• Your objective: After reading the entries below, copy word for word the lines from the first through the line containing "Task: Click the printer icon in toolbar", and stop there.

___ Data for review ___

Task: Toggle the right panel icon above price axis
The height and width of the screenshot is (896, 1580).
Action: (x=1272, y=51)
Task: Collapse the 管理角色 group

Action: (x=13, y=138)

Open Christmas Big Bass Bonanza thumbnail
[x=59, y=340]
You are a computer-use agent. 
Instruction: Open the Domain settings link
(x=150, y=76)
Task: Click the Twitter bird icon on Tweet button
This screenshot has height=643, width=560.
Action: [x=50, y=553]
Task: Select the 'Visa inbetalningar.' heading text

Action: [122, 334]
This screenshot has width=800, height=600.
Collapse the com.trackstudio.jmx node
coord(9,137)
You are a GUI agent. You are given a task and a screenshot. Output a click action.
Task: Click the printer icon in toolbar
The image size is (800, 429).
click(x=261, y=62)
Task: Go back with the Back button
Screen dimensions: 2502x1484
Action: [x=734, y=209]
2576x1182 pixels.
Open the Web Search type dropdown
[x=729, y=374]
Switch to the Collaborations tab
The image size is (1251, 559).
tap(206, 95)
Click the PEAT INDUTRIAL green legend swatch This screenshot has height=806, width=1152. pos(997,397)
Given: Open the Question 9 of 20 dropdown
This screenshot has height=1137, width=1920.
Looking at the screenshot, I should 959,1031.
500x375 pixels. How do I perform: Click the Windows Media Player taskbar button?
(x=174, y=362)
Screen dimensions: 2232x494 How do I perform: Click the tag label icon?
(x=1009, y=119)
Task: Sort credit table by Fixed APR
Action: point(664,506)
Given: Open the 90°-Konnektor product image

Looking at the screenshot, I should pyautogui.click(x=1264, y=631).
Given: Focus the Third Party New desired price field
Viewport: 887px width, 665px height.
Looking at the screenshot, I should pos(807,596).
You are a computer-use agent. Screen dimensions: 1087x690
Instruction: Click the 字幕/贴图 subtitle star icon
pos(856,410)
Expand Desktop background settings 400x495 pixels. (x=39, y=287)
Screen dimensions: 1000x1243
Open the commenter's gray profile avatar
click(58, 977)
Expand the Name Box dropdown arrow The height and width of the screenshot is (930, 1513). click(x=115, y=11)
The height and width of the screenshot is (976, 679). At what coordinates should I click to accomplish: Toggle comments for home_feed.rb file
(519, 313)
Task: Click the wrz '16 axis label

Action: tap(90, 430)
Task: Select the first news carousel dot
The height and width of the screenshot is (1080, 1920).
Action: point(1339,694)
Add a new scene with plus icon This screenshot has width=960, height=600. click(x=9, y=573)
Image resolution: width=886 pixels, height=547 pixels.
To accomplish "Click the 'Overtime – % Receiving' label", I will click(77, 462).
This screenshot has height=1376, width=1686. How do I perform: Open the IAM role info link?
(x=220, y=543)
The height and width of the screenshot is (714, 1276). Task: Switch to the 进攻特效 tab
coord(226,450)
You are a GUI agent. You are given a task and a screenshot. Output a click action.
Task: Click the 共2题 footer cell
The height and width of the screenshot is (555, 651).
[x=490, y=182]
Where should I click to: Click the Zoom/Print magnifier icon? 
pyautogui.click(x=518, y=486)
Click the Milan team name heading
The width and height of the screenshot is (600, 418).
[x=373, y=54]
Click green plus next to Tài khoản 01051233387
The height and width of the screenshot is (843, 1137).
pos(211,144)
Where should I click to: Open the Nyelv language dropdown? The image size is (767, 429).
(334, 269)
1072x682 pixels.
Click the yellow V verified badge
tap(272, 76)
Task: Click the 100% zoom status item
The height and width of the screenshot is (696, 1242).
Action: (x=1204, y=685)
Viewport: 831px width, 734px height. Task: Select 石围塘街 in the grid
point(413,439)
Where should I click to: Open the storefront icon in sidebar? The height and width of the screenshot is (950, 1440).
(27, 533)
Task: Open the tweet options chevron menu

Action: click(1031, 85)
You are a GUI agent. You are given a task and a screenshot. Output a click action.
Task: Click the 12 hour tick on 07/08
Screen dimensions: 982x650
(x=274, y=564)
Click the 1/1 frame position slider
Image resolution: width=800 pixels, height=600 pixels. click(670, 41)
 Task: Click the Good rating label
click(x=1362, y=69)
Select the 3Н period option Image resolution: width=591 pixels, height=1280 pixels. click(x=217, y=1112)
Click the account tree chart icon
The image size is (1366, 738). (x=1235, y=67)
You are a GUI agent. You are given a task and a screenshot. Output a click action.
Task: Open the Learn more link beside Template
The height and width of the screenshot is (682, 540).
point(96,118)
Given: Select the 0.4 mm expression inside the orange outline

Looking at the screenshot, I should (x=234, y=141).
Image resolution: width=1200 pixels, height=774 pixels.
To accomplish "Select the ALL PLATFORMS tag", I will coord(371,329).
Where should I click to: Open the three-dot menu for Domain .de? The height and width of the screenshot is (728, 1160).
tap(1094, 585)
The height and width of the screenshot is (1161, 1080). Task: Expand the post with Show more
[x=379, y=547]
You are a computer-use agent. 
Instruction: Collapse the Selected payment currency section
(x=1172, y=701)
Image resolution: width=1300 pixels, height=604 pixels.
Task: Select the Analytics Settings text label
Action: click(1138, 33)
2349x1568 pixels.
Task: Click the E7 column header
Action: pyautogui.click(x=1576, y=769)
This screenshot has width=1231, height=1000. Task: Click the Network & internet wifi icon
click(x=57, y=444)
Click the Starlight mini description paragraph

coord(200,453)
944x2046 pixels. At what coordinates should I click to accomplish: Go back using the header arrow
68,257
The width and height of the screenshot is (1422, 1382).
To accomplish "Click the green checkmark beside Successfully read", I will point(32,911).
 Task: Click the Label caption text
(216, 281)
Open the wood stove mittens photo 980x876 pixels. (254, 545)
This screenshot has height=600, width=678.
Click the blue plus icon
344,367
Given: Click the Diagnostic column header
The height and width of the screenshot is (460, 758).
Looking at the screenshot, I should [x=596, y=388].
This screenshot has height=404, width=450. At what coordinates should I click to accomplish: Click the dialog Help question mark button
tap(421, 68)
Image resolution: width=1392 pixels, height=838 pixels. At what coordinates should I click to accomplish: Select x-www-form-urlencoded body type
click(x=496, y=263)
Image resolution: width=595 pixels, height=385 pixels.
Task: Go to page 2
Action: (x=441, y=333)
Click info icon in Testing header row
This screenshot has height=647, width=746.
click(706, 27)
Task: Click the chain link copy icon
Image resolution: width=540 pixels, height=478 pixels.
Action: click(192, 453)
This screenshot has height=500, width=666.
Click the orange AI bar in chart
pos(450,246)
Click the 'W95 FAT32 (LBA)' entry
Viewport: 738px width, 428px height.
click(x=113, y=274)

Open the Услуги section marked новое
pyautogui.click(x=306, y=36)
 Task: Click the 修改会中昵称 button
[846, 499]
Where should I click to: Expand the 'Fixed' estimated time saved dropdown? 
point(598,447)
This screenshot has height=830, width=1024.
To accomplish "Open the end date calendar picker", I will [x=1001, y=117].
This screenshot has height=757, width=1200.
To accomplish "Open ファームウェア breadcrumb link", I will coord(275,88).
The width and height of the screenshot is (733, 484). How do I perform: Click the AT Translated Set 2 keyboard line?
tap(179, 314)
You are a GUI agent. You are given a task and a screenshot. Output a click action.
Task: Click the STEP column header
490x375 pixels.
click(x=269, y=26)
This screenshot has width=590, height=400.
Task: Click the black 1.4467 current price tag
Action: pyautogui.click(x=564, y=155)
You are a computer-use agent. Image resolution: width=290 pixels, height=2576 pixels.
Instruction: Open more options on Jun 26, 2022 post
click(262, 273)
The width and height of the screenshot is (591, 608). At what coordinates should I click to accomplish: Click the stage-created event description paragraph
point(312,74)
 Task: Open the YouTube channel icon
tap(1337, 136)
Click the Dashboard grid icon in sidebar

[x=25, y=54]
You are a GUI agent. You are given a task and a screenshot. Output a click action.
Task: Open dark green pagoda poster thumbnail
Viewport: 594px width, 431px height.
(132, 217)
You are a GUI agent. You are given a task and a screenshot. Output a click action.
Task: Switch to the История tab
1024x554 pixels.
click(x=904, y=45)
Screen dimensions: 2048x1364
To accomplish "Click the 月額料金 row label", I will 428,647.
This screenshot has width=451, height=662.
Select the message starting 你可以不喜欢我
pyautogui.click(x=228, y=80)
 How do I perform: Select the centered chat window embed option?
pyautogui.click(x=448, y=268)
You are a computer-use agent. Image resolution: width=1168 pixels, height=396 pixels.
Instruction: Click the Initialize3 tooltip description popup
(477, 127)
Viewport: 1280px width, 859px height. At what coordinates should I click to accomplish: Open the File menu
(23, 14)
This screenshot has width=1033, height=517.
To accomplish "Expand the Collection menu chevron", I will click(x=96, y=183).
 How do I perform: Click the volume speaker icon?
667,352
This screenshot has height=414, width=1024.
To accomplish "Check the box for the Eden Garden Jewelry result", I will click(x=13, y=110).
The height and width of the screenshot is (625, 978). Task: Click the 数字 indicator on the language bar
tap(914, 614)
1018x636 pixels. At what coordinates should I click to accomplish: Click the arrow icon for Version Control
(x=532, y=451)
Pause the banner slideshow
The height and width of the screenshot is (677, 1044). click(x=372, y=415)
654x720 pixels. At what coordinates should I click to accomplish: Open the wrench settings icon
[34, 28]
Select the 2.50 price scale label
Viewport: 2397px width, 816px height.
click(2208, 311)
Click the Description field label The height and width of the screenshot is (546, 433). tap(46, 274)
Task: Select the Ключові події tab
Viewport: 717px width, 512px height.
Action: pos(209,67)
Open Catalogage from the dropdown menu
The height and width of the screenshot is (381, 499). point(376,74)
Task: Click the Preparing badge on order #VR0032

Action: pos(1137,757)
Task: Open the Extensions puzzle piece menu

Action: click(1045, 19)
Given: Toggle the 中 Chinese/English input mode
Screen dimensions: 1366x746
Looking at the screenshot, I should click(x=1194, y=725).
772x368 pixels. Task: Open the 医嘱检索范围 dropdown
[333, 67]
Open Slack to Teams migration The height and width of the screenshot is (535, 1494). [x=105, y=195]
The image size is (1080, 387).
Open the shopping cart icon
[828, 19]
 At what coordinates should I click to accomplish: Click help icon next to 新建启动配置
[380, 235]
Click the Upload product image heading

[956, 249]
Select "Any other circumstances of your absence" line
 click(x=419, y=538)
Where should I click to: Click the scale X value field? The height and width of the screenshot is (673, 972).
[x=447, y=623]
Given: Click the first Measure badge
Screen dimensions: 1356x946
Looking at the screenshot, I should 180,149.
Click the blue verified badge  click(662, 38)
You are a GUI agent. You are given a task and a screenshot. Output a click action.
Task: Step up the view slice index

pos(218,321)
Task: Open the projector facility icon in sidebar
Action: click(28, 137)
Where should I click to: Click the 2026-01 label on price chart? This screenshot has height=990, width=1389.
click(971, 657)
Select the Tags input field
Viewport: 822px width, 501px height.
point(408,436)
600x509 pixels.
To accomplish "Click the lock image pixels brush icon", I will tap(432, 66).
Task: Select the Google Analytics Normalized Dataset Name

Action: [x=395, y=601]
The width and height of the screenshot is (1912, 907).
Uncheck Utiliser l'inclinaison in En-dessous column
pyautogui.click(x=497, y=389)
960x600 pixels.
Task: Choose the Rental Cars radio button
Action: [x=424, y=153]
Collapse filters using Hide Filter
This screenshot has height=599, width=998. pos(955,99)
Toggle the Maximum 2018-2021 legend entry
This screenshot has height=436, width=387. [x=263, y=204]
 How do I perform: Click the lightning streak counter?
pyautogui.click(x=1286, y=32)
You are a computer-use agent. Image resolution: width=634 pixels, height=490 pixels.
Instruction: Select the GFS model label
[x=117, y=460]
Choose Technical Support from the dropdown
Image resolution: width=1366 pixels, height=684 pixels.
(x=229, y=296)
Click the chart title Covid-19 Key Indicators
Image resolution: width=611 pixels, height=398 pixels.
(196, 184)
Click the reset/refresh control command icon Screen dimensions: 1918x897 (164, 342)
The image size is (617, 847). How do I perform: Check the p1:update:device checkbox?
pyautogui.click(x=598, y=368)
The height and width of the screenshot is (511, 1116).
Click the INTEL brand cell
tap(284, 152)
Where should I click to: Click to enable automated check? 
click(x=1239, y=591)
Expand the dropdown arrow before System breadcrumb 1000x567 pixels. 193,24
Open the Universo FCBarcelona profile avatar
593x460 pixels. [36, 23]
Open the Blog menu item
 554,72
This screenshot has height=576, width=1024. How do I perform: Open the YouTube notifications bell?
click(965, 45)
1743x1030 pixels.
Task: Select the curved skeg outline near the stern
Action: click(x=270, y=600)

___

• Solution:
Task: Toggle the right panel icon above price axis
The height and width of the screenshot is (896, 1580).
Action: (x=1272, y=51)
Task: Collapse the 管理角色 group

Action: (x=13, y=138)

Open Christmas Big Bass Bonanza thumbnail
[x=59, y=340]
You are a computer-use agent. 
Instruction: Open the Domain settings link
(x=150, y=76)
Task: Click the Twitter bird icon on Tweet button
This screenshot has height=643, width=560.
Action: [x=50, y=553]
Task: Select the 'Visa inbetalningar.' heading text

Action: [122, 334]
This screenshot has width=800, height=600.
Collapse the com.trackstudio.jmx node
coord(9,137)
You are a GUI agent. You are given a task and a screenshot. Output a click action.
Task: Click the printer icon in toolbar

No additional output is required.